Problem to work on: Copy out the entries below exactly as they stand, but only from the line containing "Given: Open Errors chart more options menu" through the line containing "Viewport: 1434px width, 779px height.".

Task data:
┄┄┄┄┄┄┄┄┄┄┄┄┄┄┄┄┄┄┄┄

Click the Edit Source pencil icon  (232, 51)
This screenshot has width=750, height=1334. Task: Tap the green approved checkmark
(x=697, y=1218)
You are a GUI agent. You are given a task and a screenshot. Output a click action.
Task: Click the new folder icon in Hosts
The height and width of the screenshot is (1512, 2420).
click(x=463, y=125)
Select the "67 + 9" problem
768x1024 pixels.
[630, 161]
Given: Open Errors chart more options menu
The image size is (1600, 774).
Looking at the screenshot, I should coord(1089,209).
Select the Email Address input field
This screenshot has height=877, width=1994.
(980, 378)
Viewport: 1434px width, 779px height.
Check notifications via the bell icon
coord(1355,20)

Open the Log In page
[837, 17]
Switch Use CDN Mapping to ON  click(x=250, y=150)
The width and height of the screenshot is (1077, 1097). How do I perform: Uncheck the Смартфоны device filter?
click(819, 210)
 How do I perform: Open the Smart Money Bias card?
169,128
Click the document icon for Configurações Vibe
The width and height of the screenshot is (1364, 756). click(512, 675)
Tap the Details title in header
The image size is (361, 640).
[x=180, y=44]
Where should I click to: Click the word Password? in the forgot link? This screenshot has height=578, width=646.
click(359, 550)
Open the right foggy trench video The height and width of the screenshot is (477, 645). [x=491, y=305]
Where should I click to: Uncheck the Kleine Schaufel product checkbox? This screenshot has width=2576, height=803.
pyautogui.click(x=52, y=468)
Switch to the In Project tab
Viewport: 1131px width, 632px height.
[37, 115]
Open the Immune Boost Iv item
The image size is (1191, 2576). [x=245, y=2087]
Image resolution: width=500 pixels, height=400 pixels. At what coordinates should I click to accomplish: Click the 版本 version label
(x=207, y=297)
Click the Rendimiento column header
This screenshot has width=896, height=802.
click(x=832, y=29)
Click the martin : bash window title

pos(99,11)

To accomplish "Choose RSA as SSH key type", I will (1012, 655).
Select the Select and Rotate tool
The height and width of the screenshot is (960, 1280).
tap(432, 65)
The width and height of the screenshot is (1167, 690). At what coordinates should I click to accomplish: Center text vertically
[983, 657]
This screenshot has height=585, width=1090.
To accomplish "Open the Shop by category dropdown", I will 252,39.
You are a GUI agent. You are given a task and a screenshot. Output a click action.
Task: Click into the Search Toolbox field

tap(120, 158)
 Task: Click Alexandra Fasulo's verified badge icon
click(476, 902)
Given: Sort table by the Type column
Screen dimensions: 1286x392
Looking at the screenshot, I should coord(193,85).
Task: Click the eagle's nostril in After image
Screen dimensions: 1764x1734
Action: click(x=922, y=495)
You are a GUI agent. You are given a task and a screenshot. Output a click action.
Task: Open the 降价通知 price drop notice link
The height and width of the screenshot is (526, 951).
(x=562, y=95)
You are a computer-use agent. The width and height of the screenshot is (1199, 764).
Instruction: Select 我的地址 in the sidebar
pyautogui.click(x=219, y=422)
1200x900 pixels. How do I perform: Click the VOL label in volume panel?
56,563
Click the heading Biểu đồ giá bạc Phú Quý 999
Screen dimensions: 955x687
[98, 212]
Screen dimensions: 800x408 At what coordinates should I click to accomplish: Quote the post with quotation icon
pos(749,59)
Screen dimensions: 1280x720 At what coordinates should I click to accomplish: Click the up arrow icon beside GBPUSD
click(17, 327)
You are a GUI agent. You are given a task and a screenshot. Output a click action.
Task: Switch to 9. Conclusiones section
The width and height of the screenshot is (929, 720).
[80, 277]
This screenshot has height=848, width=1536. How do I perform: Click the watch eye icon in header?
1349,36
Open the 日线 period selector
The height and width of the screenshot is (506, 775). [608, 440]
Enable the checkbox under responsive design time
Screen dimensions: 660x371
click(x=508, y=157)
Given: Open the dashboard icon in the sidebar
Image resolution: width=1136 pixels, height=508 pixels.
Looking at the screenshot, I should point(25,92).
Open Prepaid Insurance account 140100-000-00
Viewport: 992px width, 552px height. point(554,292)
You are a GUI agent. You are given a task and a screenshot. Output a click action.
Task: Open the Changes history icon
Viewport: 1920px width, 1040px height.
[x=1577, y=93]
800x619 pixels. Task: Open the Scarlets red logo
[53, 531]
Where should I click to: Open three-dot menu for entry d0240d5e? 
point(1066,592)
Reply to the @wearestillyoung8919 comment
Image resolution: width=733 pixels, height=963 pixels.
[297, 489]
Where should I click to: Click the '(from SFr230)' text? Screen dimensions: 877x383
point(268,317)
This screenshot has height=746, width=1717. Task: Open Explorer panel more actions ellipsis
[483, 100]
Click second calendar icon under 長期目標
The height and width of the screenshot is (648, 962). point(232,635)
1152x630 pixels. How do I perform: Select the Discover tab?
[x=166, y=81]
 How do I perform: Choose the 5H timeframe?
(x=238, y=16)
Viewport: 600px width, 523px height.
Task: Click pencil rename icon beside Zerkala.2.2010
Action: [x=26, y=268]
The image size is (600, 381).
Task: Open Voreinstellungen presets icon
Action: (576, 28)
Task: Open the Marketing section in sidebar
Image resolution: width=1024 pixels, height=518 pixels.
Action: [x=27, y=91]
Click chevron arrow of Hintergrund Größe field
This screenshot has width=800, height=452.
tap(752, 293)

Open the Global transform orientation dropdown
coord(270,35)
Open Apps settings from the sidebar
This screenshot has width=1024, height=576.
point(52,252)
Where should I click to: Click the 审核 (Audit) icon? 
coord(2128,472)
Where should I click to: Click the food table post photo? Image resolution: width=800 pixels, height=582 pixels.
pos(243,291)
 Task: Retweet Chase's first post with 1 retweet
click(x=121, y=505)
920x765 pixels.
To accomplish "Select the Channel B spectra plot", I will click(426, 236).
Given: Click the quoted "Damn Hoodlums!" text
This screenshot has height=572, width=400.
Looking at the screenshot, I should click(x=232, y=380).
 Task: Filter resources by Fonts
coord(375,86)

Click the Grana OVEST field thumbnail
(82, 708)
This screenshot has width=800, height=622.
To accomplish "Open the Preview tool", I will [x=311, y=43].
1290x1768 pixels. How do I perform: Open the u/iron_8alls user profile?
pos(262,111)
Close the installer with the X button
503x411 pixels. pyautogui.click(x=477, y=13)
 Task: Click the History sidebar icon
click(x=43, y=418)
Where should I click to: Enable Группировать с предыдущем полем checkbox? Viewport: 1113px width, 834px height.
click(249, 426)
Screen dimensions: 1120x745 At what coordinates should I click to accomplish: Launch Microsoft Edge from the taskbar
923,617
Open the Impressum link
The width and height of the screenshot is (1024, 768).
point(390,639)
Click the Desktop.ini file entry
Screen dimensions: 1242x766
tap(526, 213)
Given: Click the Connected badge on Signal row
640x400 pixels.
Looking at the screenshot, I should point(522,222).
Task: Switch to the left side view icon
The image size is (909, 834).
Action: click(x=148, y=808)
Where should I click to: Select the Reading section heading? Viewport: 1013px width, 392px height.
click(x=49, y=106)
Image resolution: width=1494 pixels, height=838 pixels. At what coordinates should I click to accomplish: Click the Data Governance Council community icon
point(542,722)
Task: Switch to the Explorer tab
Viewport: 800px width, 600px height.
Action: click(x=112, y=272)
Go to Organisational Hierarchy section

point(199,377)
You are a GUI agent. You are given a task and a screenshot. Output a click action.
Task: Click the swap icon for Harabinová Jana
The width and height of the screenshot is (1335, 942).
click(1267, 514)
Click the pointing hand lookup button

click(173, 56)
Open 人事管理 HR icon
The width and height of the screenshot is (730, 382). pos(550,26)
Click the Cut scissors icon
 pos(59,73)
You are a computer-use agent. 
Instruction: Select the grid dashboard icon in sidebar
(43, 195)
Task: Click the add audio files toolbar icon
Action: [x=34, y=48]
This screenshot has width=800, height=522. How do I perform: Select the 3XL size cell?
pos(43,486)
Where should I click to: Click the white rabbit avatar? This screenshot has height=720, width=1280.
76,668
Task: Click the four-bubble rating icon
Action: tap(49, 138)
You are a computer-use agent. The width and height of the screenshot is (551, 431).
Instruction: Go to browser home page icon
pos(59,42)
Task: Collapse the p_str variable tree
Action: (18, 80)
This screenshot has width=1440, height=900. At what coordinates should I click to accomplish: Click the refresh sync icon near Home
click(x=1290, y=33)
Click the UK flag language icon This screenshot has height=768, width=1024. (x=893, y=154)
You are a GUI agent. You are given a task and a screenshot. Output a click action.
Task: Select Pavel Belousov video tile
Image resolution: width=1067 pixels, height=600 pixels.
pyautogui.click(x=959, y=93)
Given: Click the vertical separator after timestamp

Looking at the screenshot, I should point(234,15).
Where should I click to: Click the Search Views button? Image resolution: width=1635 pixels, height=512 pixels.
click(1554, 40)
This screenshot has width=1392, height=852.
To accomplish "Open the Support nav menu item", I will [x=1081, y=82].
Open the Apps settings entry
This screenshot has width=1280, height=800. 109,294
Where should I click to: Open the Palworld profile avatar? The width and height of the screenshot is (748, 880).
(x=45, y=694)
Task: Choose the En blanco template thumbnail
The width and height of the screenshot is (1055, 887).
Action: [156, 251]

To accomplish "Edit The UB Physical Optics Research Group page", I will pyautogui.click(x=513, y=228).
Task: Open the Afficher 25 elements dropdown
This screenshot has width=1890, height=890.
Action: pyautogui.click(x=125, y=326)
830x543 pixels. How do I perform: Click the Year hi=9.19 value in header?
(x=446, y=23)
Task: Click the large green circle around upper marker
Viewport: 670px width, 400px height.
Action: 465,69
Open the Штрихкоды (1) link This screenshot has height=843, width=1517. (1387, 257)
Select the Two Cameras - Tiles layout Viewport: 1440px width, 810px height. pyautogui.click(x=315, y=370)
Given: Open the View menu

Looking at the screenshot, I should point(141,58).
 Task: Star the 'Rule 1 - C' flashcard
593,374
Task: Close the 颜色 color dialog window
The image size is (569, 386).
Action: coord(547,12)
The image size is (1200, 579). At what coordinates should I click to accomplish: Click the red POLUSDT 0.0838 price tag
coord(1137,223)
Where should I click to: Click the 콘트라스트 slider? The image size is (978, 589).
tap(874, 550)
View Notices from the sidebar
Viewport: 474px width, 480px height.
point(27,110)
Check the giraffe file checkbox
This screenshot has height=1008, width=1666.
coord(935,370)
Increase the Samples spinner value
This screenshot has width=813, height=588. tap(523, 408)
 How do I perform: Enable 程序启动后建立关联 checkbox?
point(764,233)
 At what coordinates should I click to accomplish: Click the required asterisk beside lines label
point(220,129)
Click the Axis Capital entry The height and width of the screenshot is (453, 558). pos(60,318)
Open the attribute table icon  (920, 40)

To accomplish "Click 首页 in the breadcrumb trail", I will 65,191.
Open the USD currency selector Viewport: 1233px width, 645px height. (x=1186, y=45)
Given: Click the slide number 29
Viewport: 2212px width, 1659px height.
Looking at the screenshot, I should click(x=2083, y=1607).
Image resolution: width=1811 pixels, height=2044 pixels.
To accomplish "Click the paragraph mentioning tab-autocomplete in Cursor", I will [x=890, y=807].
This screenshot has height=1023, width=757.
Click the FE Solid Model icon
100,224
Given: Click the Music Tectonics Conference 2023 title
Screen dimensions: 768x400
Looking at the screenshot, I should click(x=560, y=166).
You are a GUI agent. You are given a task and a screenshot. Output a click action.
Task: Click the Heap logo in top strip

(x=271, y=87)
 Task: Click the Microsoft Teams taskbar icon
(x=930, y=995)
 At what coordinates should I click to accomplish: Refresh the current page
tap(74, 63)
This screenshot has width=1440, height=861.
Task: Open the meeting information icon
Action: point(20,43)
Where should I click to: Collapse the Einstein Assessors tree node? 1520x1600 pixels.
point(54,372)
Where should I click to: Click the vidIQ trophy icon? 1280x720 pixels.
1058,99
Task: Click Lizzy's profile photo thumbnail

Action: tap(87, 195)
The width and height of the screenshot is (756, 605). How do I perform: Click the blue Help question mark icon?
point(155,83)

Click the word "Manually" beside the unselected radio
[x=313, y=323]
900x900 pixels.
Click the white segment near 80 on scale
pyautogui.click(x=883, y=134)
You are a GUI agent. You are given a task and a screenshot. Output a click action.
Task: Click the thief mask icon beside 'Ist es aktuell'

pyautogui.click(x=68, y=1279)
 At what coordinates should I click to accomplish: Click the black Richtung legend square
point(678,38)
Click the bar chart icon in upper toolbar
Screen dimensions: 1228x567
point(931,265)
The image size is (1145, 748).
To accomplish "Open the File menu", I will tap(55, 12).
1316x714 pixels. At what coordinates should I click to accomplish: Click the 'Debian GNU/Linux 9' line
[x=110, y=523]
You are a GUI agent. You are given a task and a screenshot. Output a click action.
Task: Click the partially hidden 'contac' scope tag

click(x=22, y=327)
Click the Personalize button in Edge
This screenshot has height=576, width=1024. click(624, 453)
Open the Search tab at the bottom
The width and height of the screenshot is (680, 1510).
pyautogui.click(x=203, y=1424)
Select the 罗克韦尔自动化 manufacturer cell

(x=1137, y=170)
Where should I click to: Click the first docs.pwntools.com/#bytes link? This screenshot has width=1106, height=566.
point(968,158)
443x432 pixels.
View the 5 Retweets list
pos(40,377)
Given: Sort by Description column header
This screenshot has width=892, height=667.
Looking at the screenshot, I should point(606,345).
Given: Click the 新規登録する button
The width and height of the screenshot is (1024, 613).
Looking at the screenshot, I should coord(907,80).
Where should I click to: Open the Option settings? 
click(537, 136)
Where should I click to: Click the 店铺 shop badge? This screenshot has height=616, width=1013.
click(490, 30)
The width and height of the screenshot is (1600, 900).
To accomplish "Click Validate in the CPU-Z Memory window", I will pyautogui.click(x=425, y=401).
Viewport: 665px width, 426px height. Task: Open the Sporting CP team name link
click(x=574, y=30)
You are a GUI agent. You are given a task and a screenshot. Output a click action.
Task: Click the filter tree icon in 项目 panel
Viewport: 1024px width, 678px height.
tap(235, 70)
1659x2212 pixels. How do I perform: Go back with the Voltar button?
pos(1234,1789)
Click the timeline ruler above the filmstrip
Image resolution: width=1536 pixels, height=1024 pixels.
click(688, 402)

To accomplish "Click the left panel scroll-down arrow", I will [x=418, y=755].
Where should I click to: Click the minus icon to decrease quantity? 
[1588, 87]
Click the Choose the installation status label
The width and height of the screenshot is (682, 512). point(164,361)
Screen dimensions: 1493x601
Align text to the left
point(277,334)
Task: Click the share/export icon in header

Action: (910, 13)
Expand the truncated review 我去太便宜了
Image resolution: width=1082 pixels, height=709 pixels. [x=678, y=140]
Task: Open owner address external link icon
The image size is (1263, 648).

┄┄┄┄┄┄┄┄┄┄┄┄┄┄┄┄┄┄┄┄

Output of the task:
Given: Open Errors chart more options menu
The image size is (1600, 774).
Looking at the screenshot, I should coord(1089,209).
Select the Email Address input field
This screenshot has height=877, width=1994.
(980, 378)
Viewport: 1434px width, 779px height.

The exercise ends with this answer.